=== Dettagli esercizio ===
Riproduci il passo del testo sulla ripartenza delle imprese compreso tra "Un cambio di" e "dirette delle imprese.", estremi inclusi.

=== Estratto del testo ===
((
Un cambio di paradigma che, con il ritorno alla produttività nella Fase 2 dell’emergenza, richiede un ulteriore sforzo di adattamento, nuove regole e un approccio completamente diverso. Un modello più agile, che passa anche attraverso i dati e il cloud, da armonizzare all’interno dei processi di trasformazione digitale già intrapresi dalle aziende.

Ma quanto le imprese sono pronte a ripartire in queste nuove modalità? L’incontro virtuale con Workday ci fornisce alcune indicazioni, grazie alle testimonianze dirette delle imprese.
))
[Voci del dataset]
((
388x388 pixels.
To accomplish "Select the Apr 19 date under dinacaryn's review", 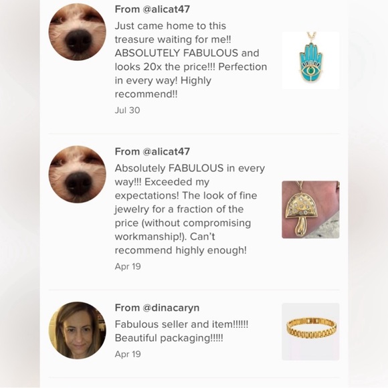I will coord(128,354).
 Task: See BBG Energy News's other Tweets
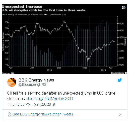43,114
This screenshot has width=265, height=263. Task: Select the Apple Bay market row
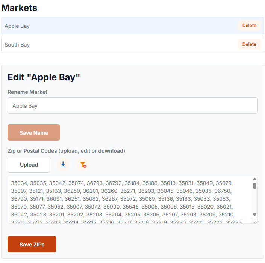tap(113, 26)
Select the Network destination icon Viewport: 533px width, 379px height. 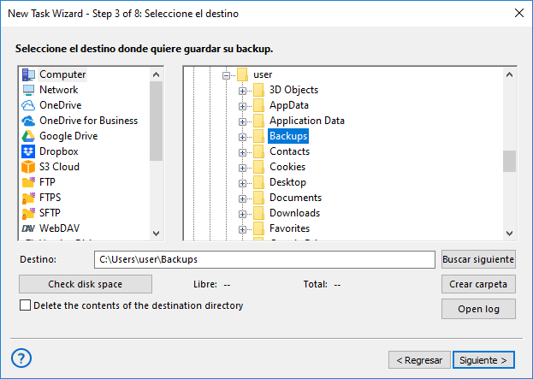(x=28, y=90)
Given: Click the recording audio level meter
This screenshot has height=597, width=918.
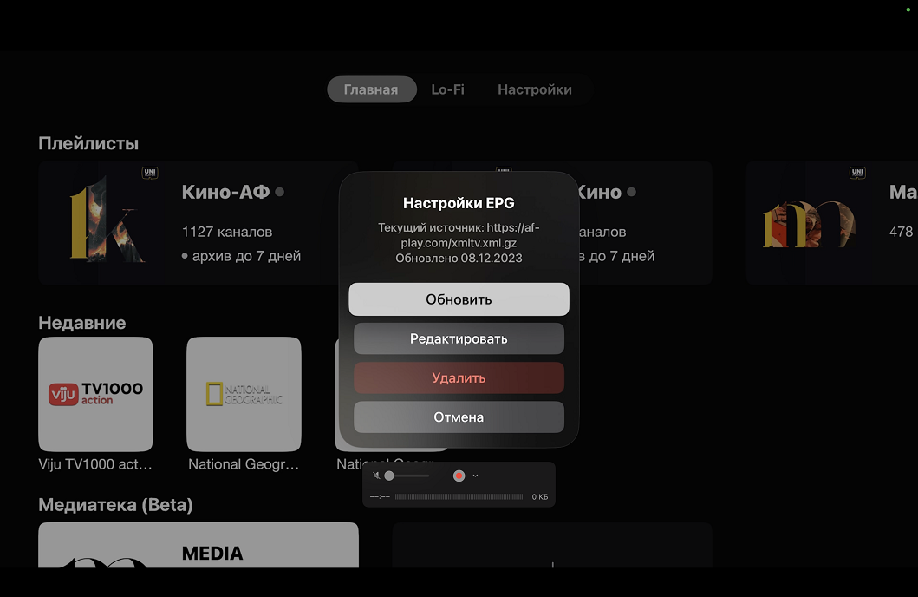Looking at the screenshot, I should pos(459,497).
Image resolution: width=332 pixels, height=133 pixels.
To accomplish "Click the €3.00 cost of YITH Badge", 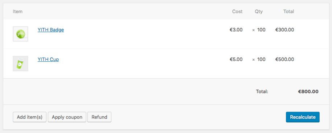I will pos(236,30).
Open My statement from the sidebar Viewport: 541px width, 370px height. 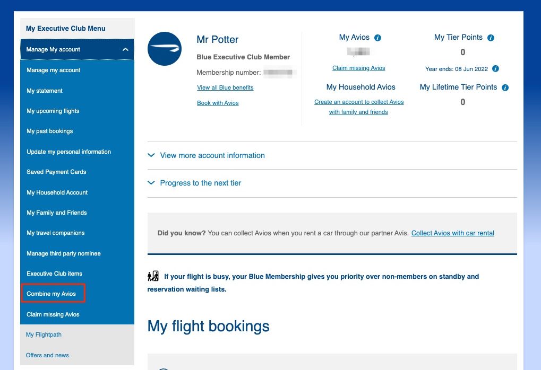[45, 91]
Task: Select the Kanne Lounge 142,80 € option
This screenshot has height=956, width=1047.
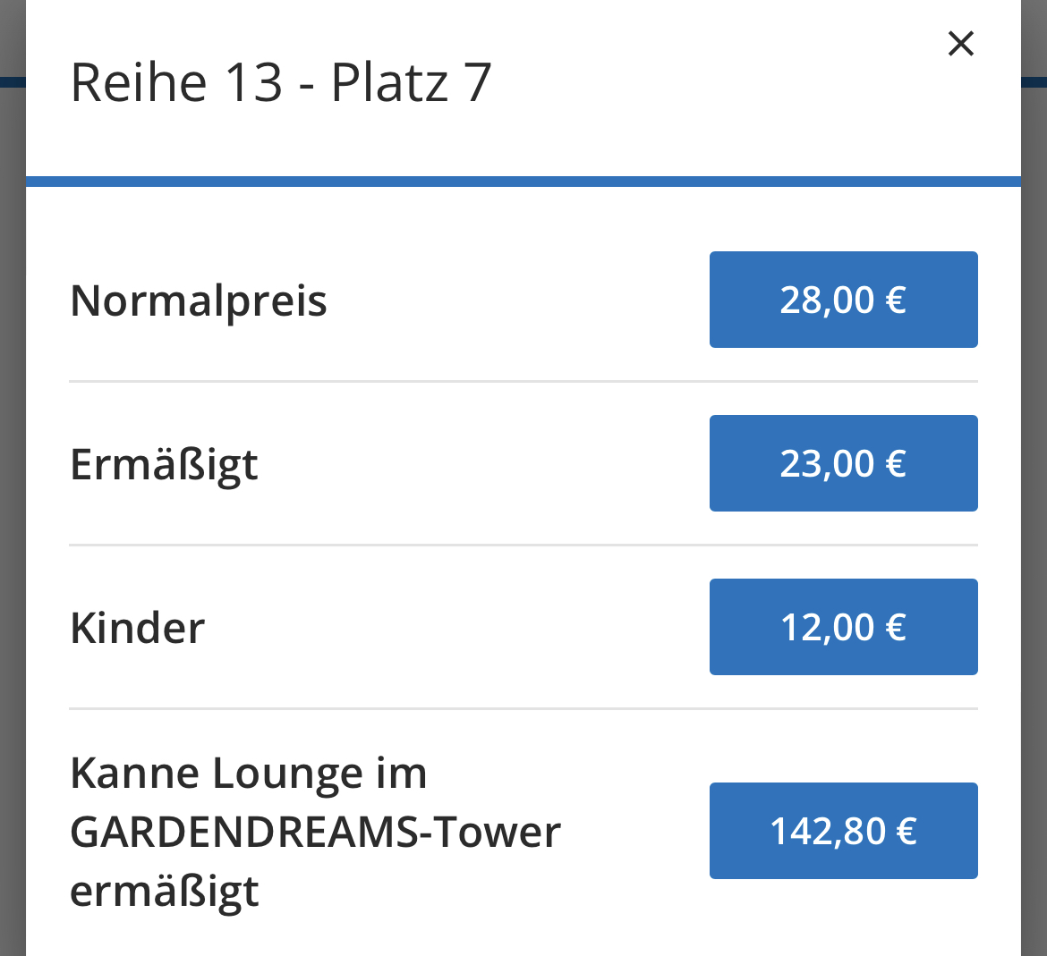Action: click(x=843, y=831)
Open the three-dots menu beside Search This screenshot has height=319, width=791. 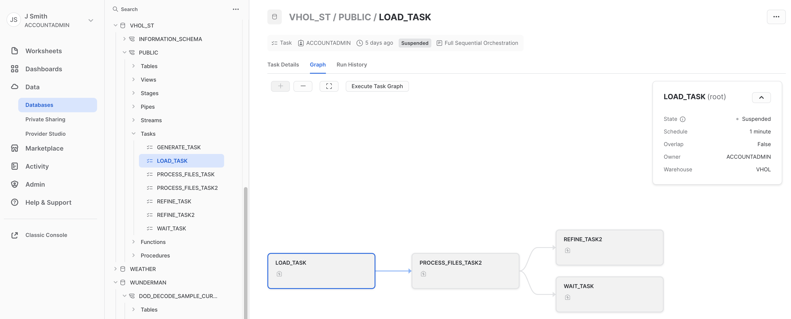pos(236,9)
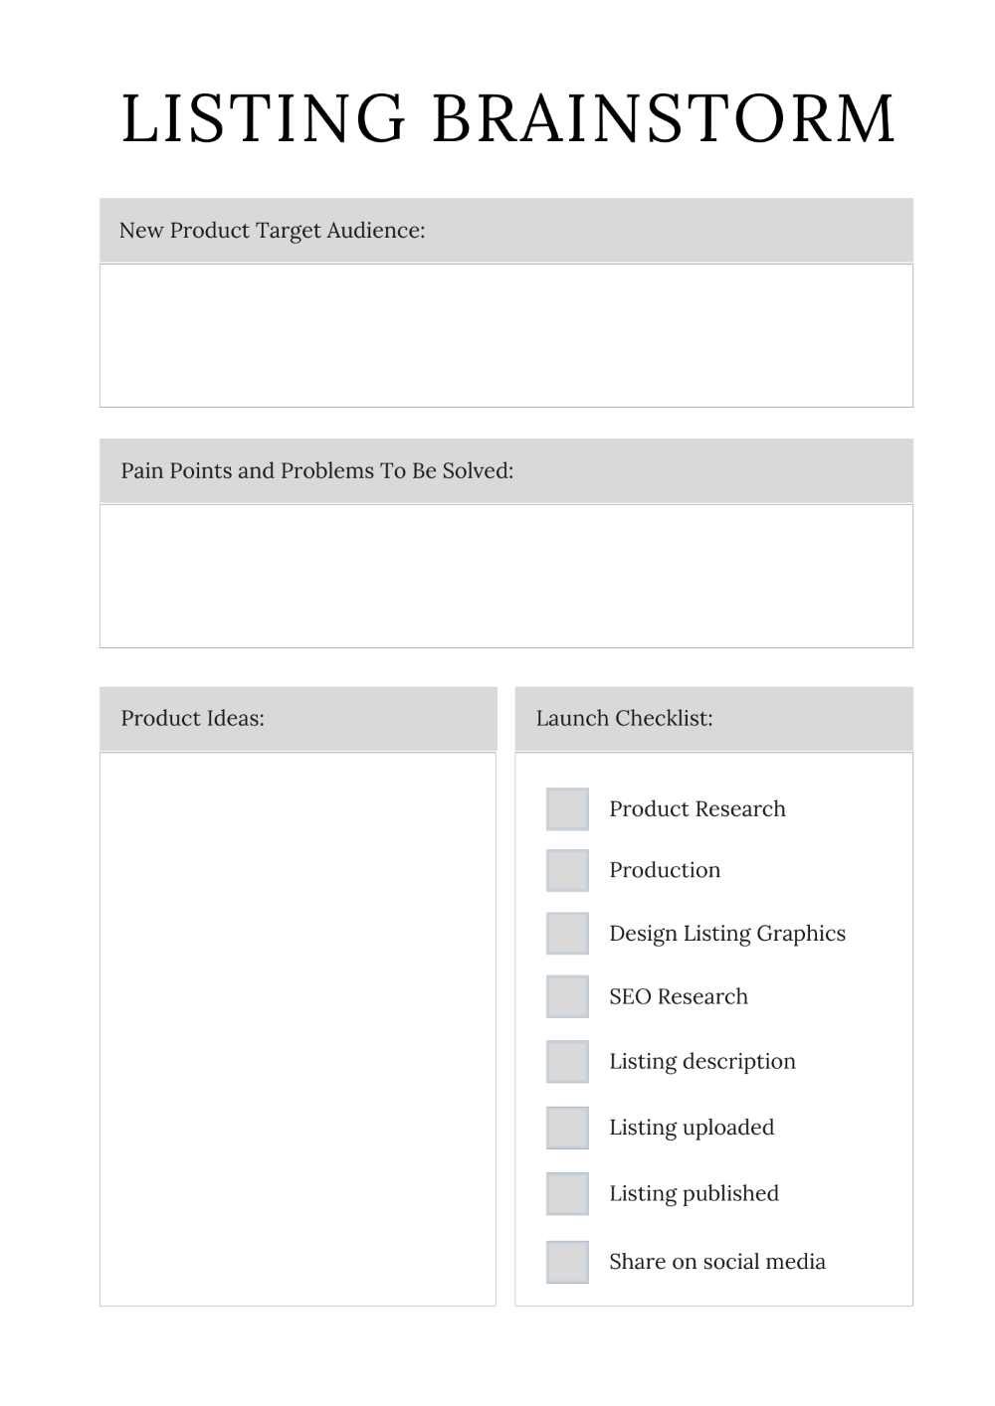Image resolution: width=995 pixels, height=1406 pixels.
Task: Click the SEO Research label text
Action: 679,997
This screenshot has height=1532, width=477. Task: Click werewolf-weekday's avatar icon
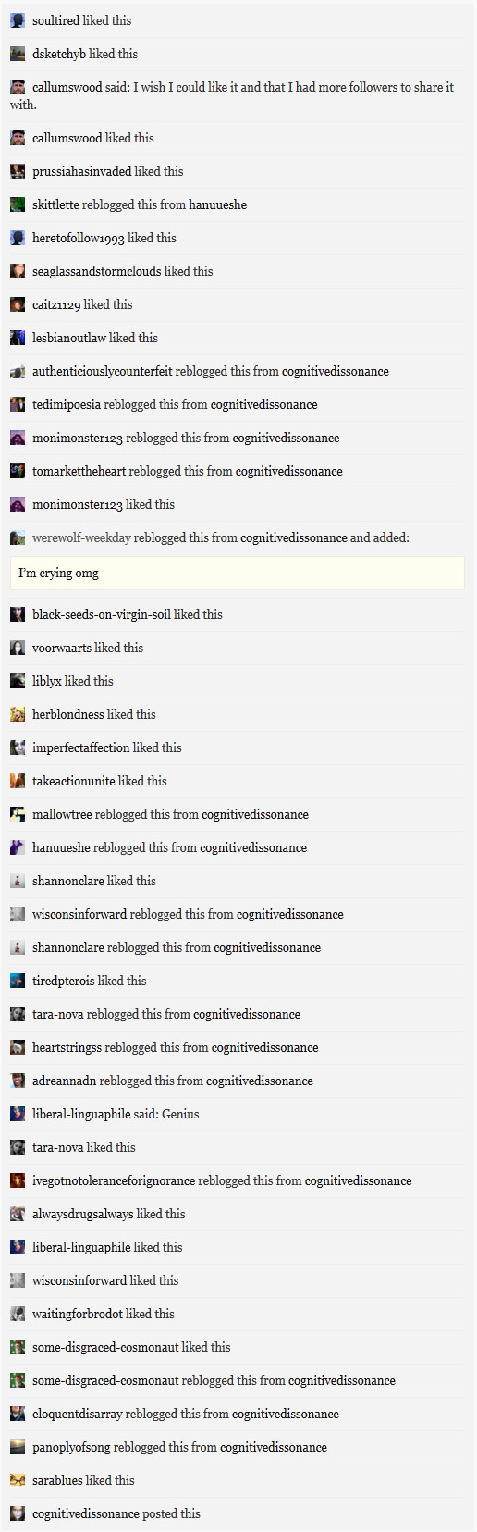[x=18, y=537]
))
=== Soluzione esercizio ===
Un cambio di paradigma che, con il ritorno alla produttività nella Fase 2 dell’emergenza, richiede un ulteriore sforzo di adattamento, nuove regole e un approccio completamente diverso. Un modello più agile, che passa anche attraverso i dati e il cloud, da armonizzare all’interno dei processi di trasformazione digitale già intrapresi dalle aziende.

Ma quanto le imprese sono pronte a ripartire in queste nuove modalità? L’incontro virtuale con Workday ci fornisce alcune indicazioni, grazie alle testimonianze dirette delle imprese.